Reverse genetics involves the alteration of DNA complementary to viral negative RNA strands and reconstitution of the viruses through coinfection of cells with plasmids containing those cDNAs. The phenotypic characteristics of the resulting viruses can then be correlated with the genetic changes made to the cDNAs. In this way, new properties can be induced in many different negative-stranded RNA viruses, including that of attenuation (84).
Recombination allows the insertion of desirable genes of one microbe into the genome of another. One example is the parainfluenza 3/respiratory syncytial virus (RSV) recombinant developed at the NIH (103). A parainfluenza virus was attenuated by reverse genetics and recombination with a naturally attenuated bovine parainfluenza 3 virus. The HA-neuraminidase gene of the parainfluenza virus was then excised, and the gene for the RSV fusion protein was inserted in its place. The resulting virus was then given intratracheally to monkeys, which were subsequently challenged with wild RSV, also given intratracheally. Whereas control monkeys were easily infected in both the upper and lower respiratory tracts, vaccinated monkeys were completely protected (112).
A similar strategy has been employed to insert the Ebola virus glycoprotein into the parainfluenza 3 virus in order to protect animals against Ebola virus (12), and Sendai virus has been recombined with the HA-neuraminidase genes of human parainfluenza viruses 2 and 3 to give protection in animals against parainfluenza types 1 to 3 (59).
Numerous molecular strategies have been proposed to effect attenuation more rapidly than by passage in unnatural conditions in tissue culture or in animals that are not normal hosts. The simplest strategy employs deletion mutants, such as those used to attenuate dengue viruses (79) or polioviruses through excision of portions of 5′ noncoding regions (72). Other strategies include codon deoptimization (13, 20, 21, 23, 83, 99), which attenuates by changing the original nucleotide triplets preferred by the virus to code for amino acids to triplets less often used to code for the same amino acids; enhancement of replication fidelity of error-prone RNA polymerases through mutation, thus reducing the likelihood of reversion from attenuation to virulence (120); and insertion of RNA into vaccine strains that are blocked by complementary micro-RNA in some host cells but not in others (2, 61). These strategies can create new attenuated viruses for use in live vaccines.

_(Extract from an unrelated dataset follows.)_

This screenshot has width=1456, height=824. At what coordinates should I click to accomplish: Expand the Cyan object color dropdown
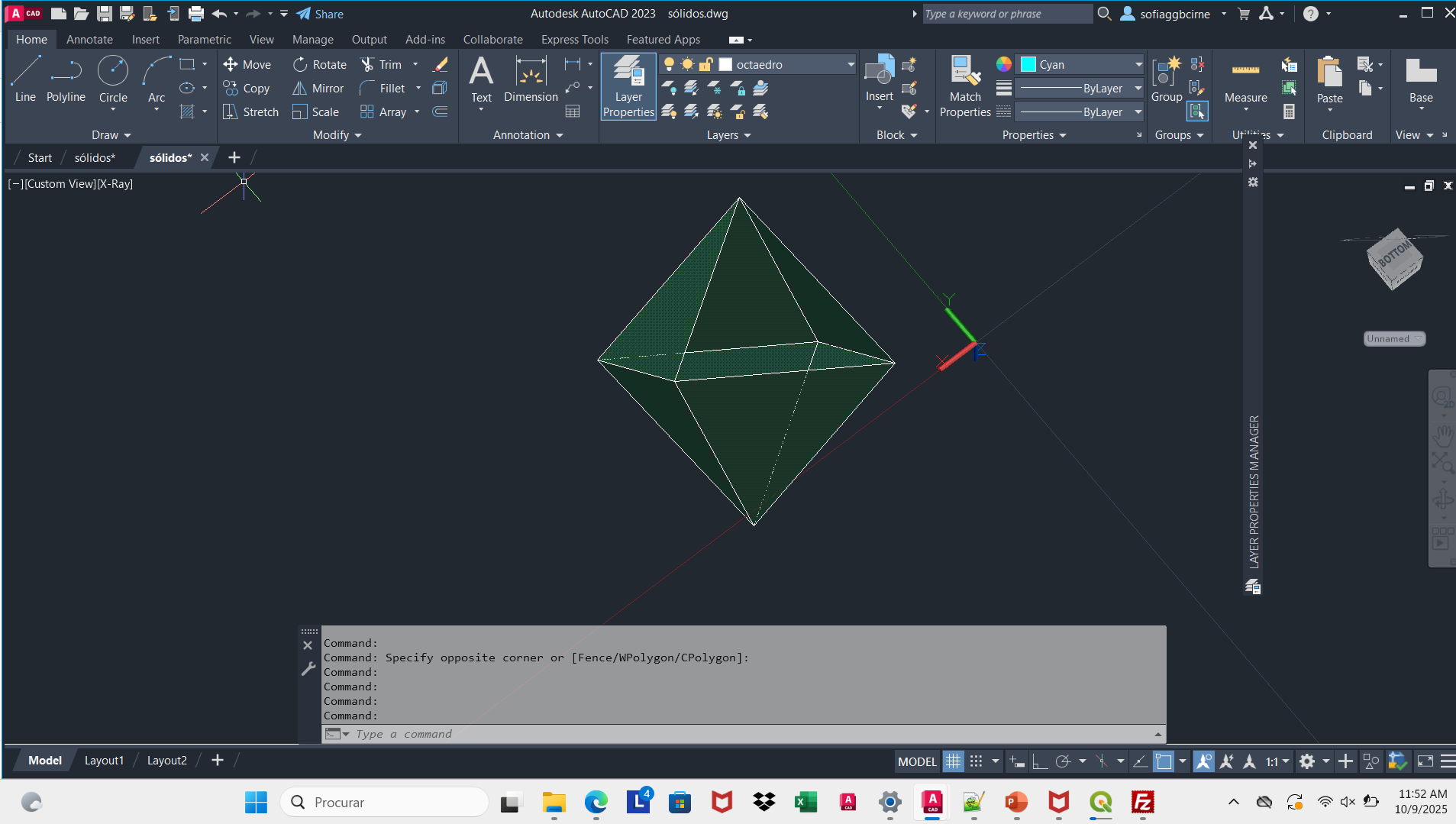1138,65
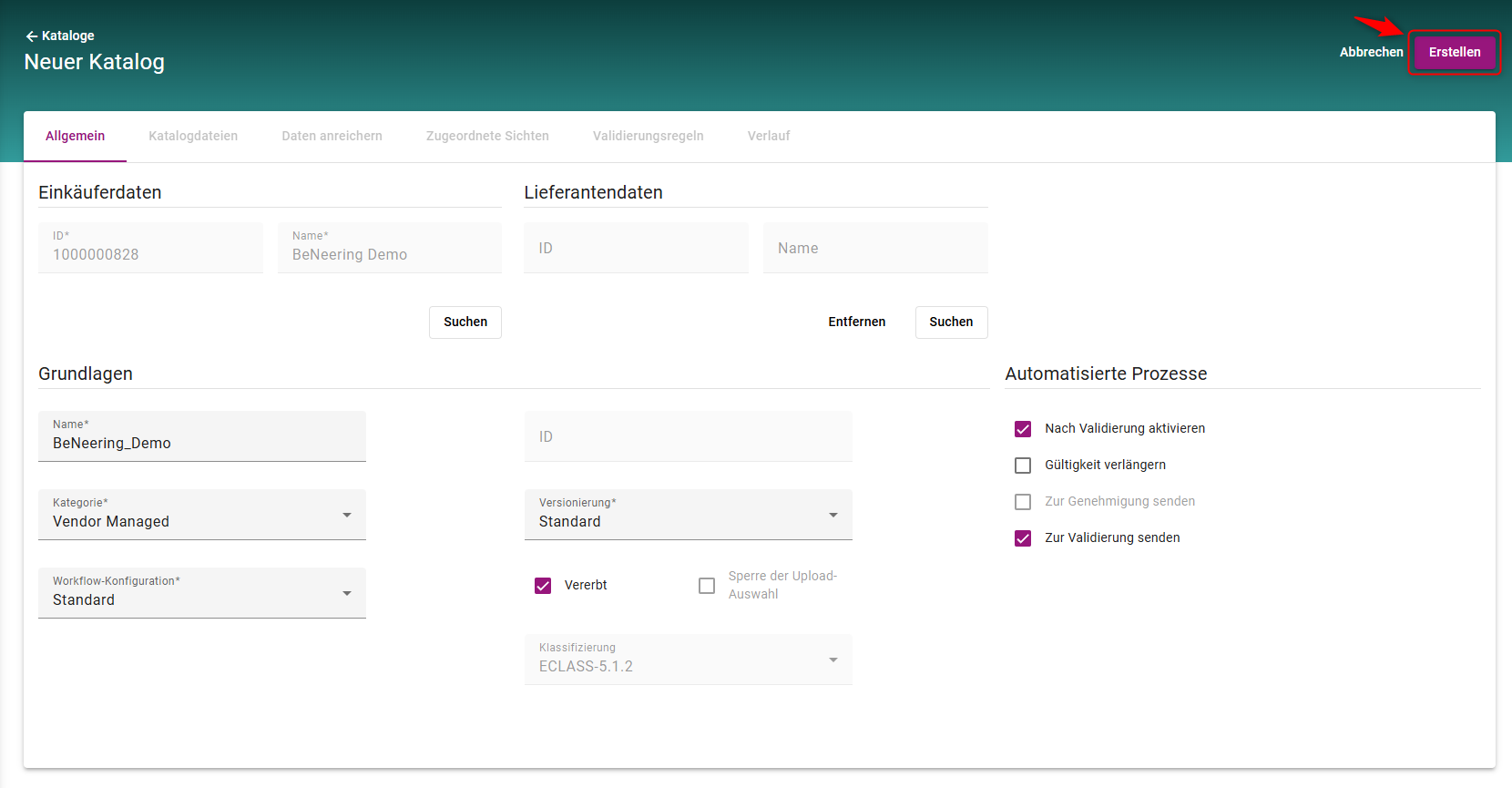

One example of the possibilities offered by deletion is the deletion of open reading frames (ORFs) 10 to 12 from the varicella virus. Those ORFs are essential for the replication of varicella virus in the skin, and such a deletion mutant might induce fewer vesicular lesions than the current vaccine (17).
The strategy that is now used more than any other in experimental vaccinology is that of the use of vectors. Vectors can be defined as nonpathogenic vehicles into which genes from pathogens are inserted and from which those genes are expressed. The range of vectors now includes a huge variety of viruses and bacteria, and only a flavor can be given of the richness of this strategy. Table Table33 lists some, but not all, of the vectors being explored.
An example of a vectored vaccine that is in advanced clinical development is a vaccine for dengue fever. This vaccine is based on the use of the attenuated 17D yellow fever virus as a vector (16). As indicated by the cartoon shown in Fig. Fig.3,3, the main surface antigens of this virus are coded by the PrM and E genes. These two genes can be removed and replaced by the corresponding genes of other flaviviruses, such as dengue virus serotypes 1 to 4. Thus, to vaccinate against dengue virus, a quadrivalent vaccine has been created, each component of which is a 17D virus vector expressing the genes of a single dengue serotype. The results of early clinical trials showed that neutralizing antibodies are uniformly elicited against all four dengue serotypes after two subcutaneous injections of the quadrivalent vaccine (28, 43, 44). This is a requirement, as dengue hemorrhagic fever is probably caused by a heterotypic enhancing antibody produced in response to a prior dengue virus infection. The same 17D vector has been used to create a new Japanese encephalitis virus vaccine (80).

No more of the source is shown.